The destructive chaos and lifestyle patterns that alcoholic parents create in their homes condition their children to that lifestyle. That chaos is all those children know as their growing bodies and developing brains, emotions, spirits, etc., emerge into adulthood. Just as a houseplant will live or die from its level of care, a growing child will thrive or barely survive. The developing brain, neurology, chemistry, etc., of the child will mold itself to survive in the environment within which it grows. Children who grow in a chaotic environment will physically develop brains that are conditioned to that environment. Is it any wonder that those children go on in adulthood to seek out the only environments – and people - for which their brains have been conditioned? Other, even healthier, environments feel strange, unfamiliar, and stressful. Those children will bring the destructive patterns of their parents into their own futures even as they strive to make better lives for themselves. If those children are fortunate, some spark will light a fire that will grow into a fury that will demand change that will result in learning and Enlightenment that will carry on for their entire lifetime.

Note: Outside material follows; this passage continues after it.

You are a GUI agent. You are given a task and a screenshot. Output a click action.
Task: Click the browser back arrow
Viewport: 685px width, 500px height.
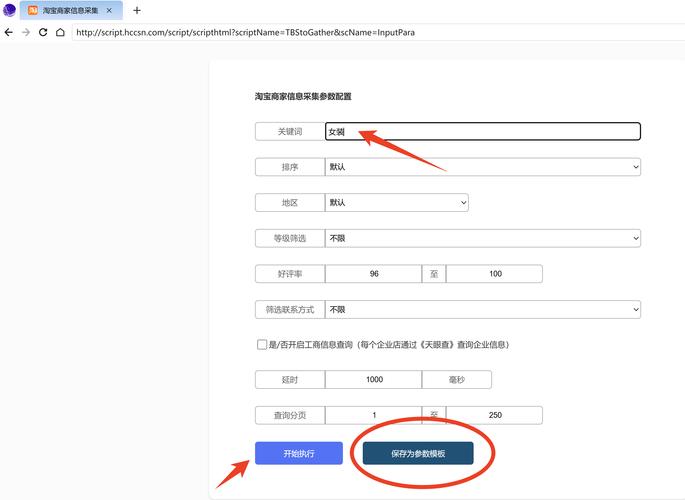(9, 32)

What about those two gold-etched alcohol decanters which are my family heirlooms? Yes, they represent a painful chapter of my life. But they also represent some powerful concepts: people I care for and depend upon can and do make life choices that I do not agree with and that cause chaos in their lives. Their lives. Not mine. Not any longer. The old pattern of childhood from my parent’s home does not sway me to accept the belief that the chaotic and destructive choices of others, even of those whom I love, entitles them to practice those choices upon me or to bring the consequences of those choices down upon me. Perhaps those two lovely decanters are valuable family heirlooms after all. Yes, I did bring unhealthy things forward from my chaotic childhood. But similar to those decanters that set in my home ready to be recognized and used, those unhealthy things can remain in place and unused. They can just remain where they are, with a new and positive use of being available for providing that next moment of Enlightenment.